The Act, after being amended by the 1961 Ordinance, states that, whoever being a male above 18 years of age, contracts a marriage with a girl child of less than 16 years, shall be punishable with simple imprisonment extending up to one month, or with fine extending up to Rs 1000, or with both.

Additionally whoever performs, conducts or directs any child marriage, defined as marriage to which either of the contracting parties is a child, is punishable with simple imprisonment extending up to one month, or fine extending up to Rs 1000, or with both, unless he proves that he had reason to believe that the marriage was not a child marriage.

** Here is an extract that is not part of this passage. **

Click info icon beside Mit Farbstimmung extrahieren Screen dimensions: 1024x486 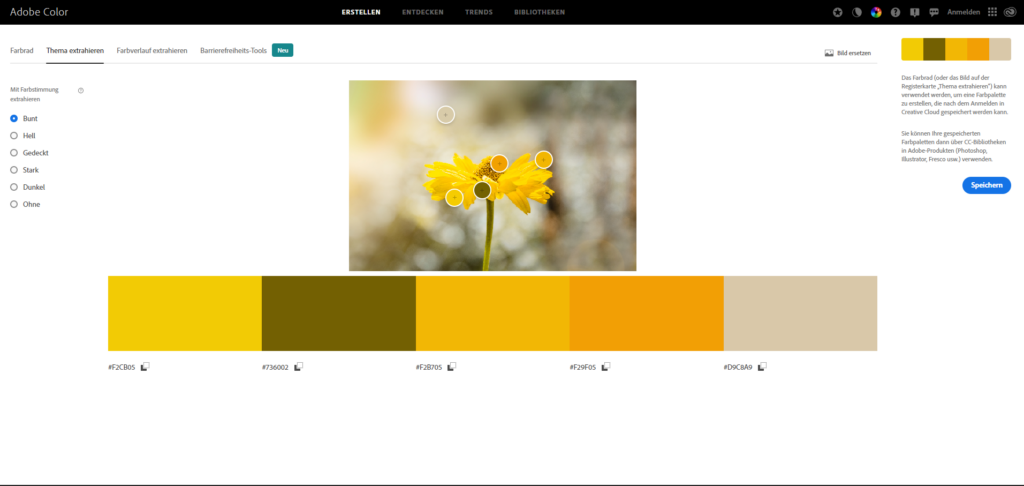80,90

Similarly, any person having charge of the minor contracting a child marriage, whether as parent or guardian or in any other capacity, lawful or unlawful,
who does any act to promote the marriage; or
permits it to be solemnized; or
negligently fails to prevent it from being solemnized;
is punishable with simple imprisonment extending up to one month, or with, fine extending up to Rs 1000, or with both, provided that no woman is punishable with imprisonment. For purposes of this section of the Act, it will be presumed under law, unless and until the contrary is proved, that where a minor has contracted a child marriage, the person having charge of such minor has negligently failed to prevent the marriage from being solemnized.

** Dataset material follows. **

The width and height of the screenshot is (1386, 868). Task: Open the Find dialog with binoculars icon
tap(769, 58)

No court other than Magistrate of the first class can take cognizance of, or try, any offense under the Act. However even he cannot take cognizance after the expiry of one year from the date on which the offense is alleged to have been committed; and unless, except in Punjab, a complaint is made by the union council within whose jurisdiction a child marriage is or is about to be solemnized, or if there is no union council in the area by such authority as the provincial government may in this behalf prescribe.

In cases where the court is satisfied from information laid before it through a complaint or otherwise that a child marriage has been arranged or is about to be solemnized, the court may issue an injunction against any of male contracting the marriage; or the persons involved in the performance, conduct or direction of the child marriage; or the persons having charge of the minor whether as parent or guardian or in any other capacity whether lawful or unlawful. No injunction, however, can be issued unless the court has previously given notice to the person concerned, and has afforded him an opportunity to show cause against the issue of the injunction. Such an injunction order can also be rescinded or altered by the court. Disobedience of the injunction order is punishable with imprisonment extending up to three months, or with fine extending up to Rs 1000, or with both, provided that no woman can be punished under this section of the Act.

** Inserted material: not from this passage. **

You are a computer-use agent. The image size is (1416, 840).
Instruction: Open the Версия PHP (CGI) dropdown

Child Marriage Restraint (Amendment) Bill, 2018 
In 2019, a bill introduced by Pakistani senator, Sherry Rehman, was passed in the Pakistani Senate to increase the minimum age of marriage for female to 18. The bill was aimed at ending child marriage in Pakistan. The bill was passed with overwhelming majority. However, some Pakistani religious political parties like Jamiat Ulema-e-Islam (JUI-F) and Jamaat-e-Islami (JI) opposed the bill. The parties claimed that the bill was against Islam. However, the senator Sherry Rehman said that the Muslim countries like Oman, Turkey and United Arab Emirates have already set 18 as the minimum age of marriage.

One of the senators, Raza Rabbani, stated that a similar bill Sindh Child Marriage Restraint Act 2013 was passed in Sindh assembly back in 2014 and it was not challenged by anyone at any forum.